Selon des sources internes à la compagnie, cette hausse du prix du carburant est principalement liée à l’instabilité des marchés internationaux de l’énergie et à un contexte géopolitique tendu, notamment depuis l’escalade des conflits au Moyen-Orient. Face à l’explosion des coûts d’exploitation, Transavia a préféré réduire temporairement son offre plutôt que de répercuter intégralement ces hausses sur le prix des billets, au risque de décourager ses passagers, souvent très sensibles à la question tarifaire.

Interrogée sur les modalités de ces annulations, la compagnie précise que les vols concernés sont principalement ceux dont les taux de remplissage étaient initialement faibles, ou pour lesquels lʼalternance possible par d’autres moyens de transport existe. « Nous avons choisi d’annuler des vols où la gêne pour les passagers serait la plus limitée », explique un cadre de l’entreprise. Les clients concernés sont ou seront notifiés individuellement, avec la possibilité d’obtenir un remboursement intégral ou un report gratuit sur un autre vol, sous réserve des disponibilités, précise Transavia.

Cet épisode illustre les nombreuses difficultés que rencontre actuellement le secteur aérien, en particulier les compagnies à bas coûts qui opèrent avec des marges souvent très faibles. En effet, le carburant représente en moyenne près de 30 % du coût d’un vol. Face à une telle augmentation, toute la structure tarifaire du modèle low-cost s’en trouve fragilisée. Les analystes soulignent que cette situation est d’autant plus préoccupante que la demande, réaffirmée lors de la saison printanière, laissait anticiper un rebond positif pour Transavia après plusieurs années marquées par la pandémie de Covid-19.

Pour faire face à la conjoncture actuelle, Transavia n’exclut pas de prendre d’autres mesures dans les prochaines semaines, en fonction de l’évolution du marché pétrolier. La direction indique néanmoins qu’elle souhaite éviter à tout prix une hausse généralisée des tarifs, afin de préserver l’accessibilité qui constitue l’ADN de son offre.
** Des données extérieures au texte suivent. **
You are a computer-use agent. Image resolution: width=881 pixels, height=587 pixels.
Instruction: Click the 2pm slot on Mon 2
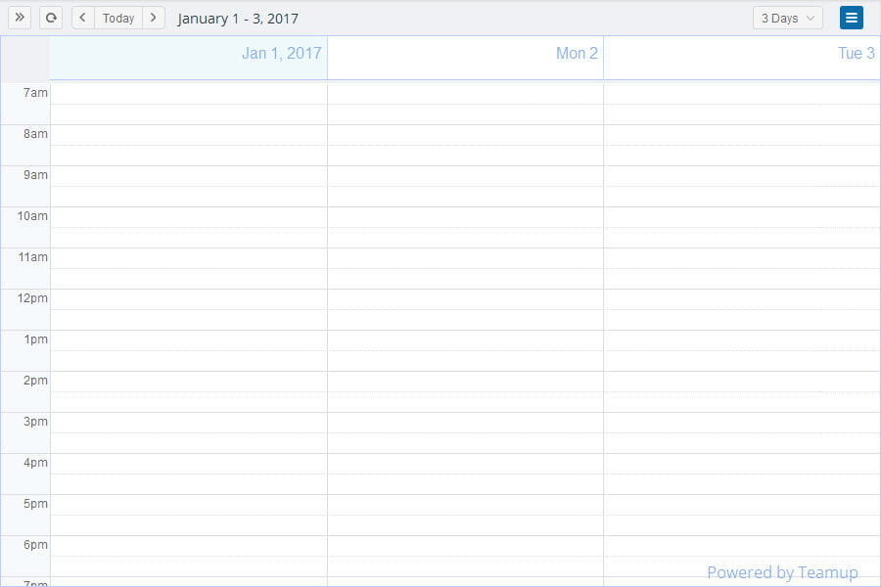pos(465,382)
Des mesures d’optimisation opérationnelle, via la réduction du nombre de vols sur les lignes les moins rentables ou via la mutualisation de certains services avec ses sociétés sœurs du groupe Air France-KLM, seraient également à l’étude.

Au niveau sectoriel, plusieurs compagnies européennes s’inquiètent de la volatilité persistante des prix du kérosène, facteur aggravant dans un contexte de reprise encore fragile. Certaines d’entre elles ont également dû suspendre ou limiter temporairement certaines routes, afin de limiter l’impact de cette hausse sur leurs résultats financiers. Les organisations professionnelles du secteur appellent, de leur côté, les pouvoirs publics à mettre en place des dispositifs d’accompagnement, afin de garantir la pérennité du transport aérien et de limiter les conséquences sur la mobilité des citoyens.

Du côté des passagers et des professionnels du tourisme, l’annonce de ces annulations tombe à un moment délicat, à l’approche des ponts du mois de mai et du lancement de la haute saison estivale. Si la plupart des compagnies se veulent rassurantes quant à leur capacité de résilience, nombre d’experts craignent que ces épisodes ponctuels ne deviennent plus fréquents, tant que la question du coût de l’énergie ne sera pas stabilisée dans la durée.